Hydrolysis and absorption of dietary triglycerides are inhibited and the compounds are excreted undigested in faeces . Clinical benefit is seen within 48 hours. This produces common gastrointestinal side-effects: steatorrhoea, flatulence and abdominal bloating. These are also treatment effects and are proportionate to the overall fat intake to stimulate voluntary dietary modification. Drug interactions are known to involve cyclosporine and thyroxine and none were relevant to our case.
Orlistat has minimal bioavailability and is mostly metabolised in the gastrointestinal tract . Any purported causative mechanism most likely involves local effects on pancreatic enzymes/metabolites within the acinar ducts and duodenum.
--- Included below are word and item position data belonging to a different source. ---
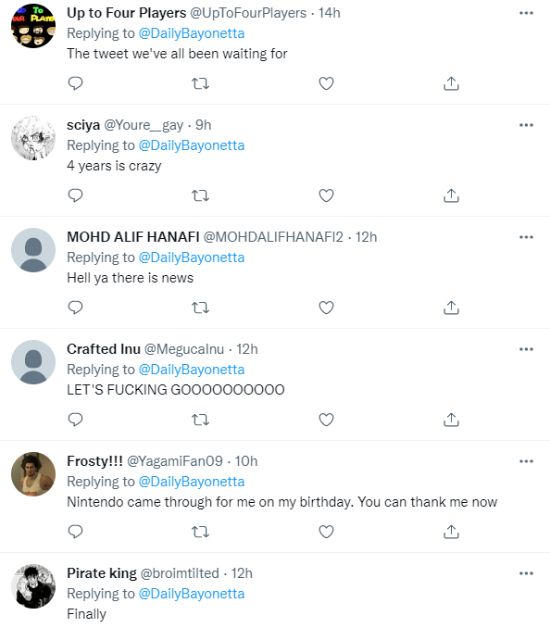
Task: Open the @DailyBayonetta link under Crafted Inu
Action: tap(191, 369)
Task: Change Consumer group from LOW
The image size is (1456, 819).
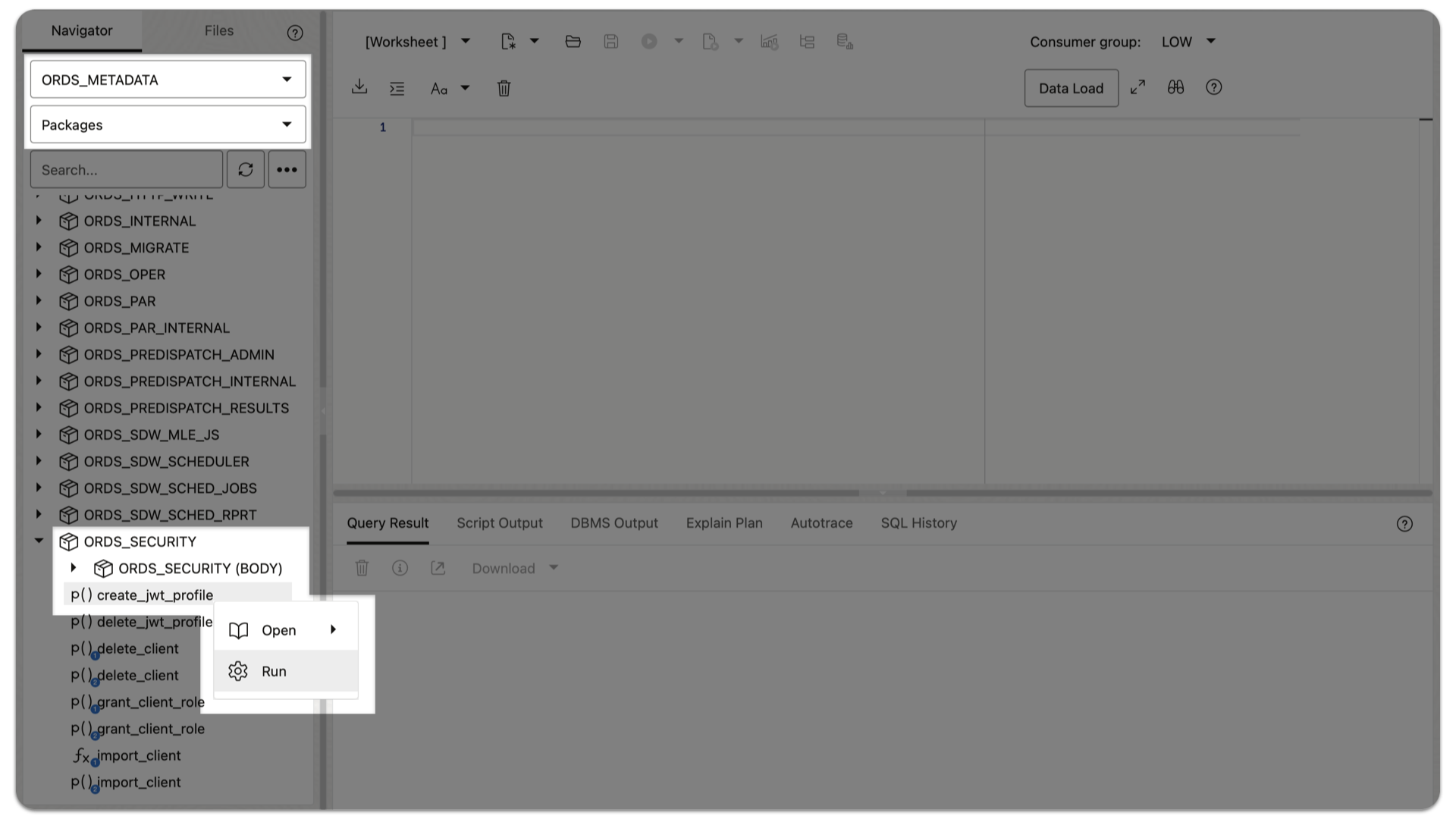Action: tap(1188, 42)
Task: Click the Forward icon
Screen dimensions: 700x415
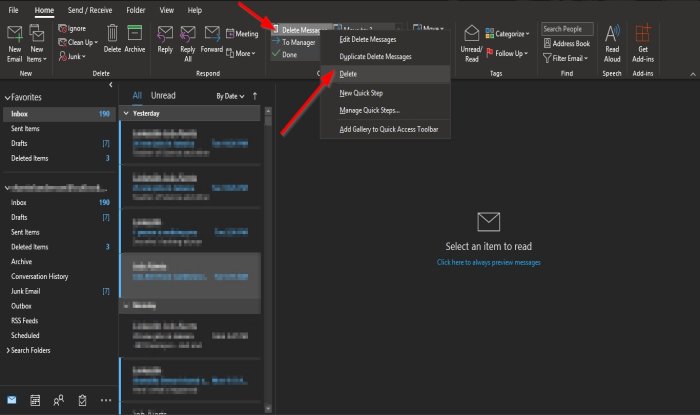Action: pyautogui.click(x=212, y=34)
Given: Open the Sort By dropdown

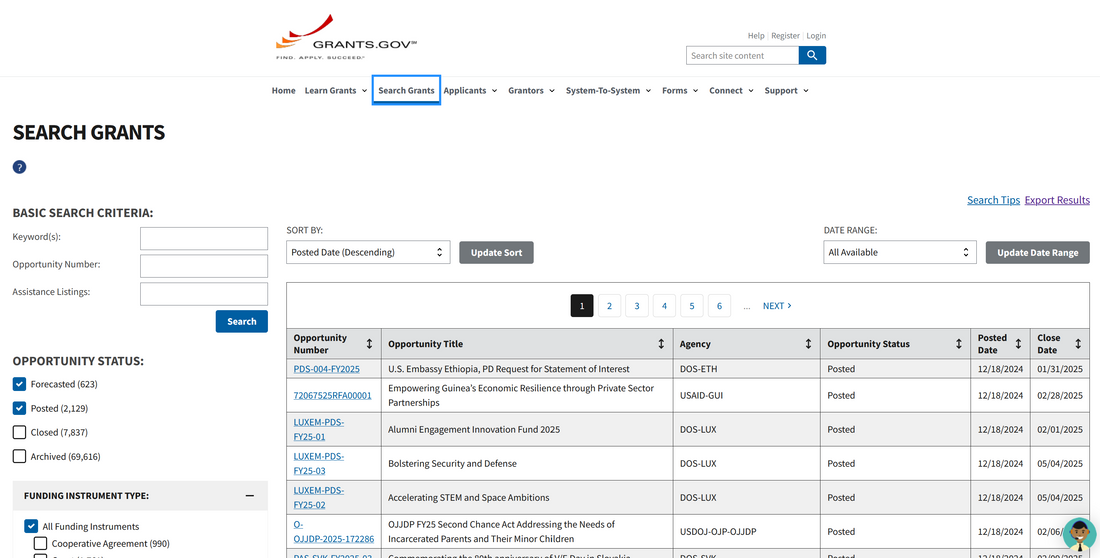Looking at the screenshot, I should [368, 253].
Direct destructive effects to intestinal villi have been reported in animal models but not confirmed in human studies . Like other cases of drug induced pancreatitis, direct toxicity or hypersensitivity may be relevant.
Orlistat has a good safety profile  but previous cases of serious adverse hepatic events have been reported: hepatic cholestasis, subacute liver failure and hepatic necrosis were described in previous reports [12, 13, 14, 15]. Placebo controlled trials did not yet yield higher rates of pancreatitis [16, 17].
Orlistat is currently contraindicated in patients with chronic malabsorption syndromes, cholestasis and breastfeeding but not in cases of previous pancreatitis . From our cases it may be reasonable to suggest strong caution where there is a previous history of pancreatitis, alcohol excess or serious predisposition to pancreatic injury.
Rising rates of obesity and the approval of nonprescription sale in Europe  and the United States  suggest the use of orlistat will rise markedly. Increased awareness and early detection of adverse clinical events will be of the crucial importance as more complications are seen from increased use.
We present two cases of patients who presented with acute pancreatitis soon after the commencement of orlistat. We suggest the drug had a contributory effect and that knowledge of this potential adverse event is of clinical importance.
For any patient commenced on orlistat and presenting with new onset severe abdominal pain, the diagnosis of pancreatitis should be considered. Whilst the drug is generally safe, in groups with pre-existing risk factors for pancreatitis, it should be introduced cautiously and both patients and clinicians remain vigilant for the clinical features of pancreatic injury.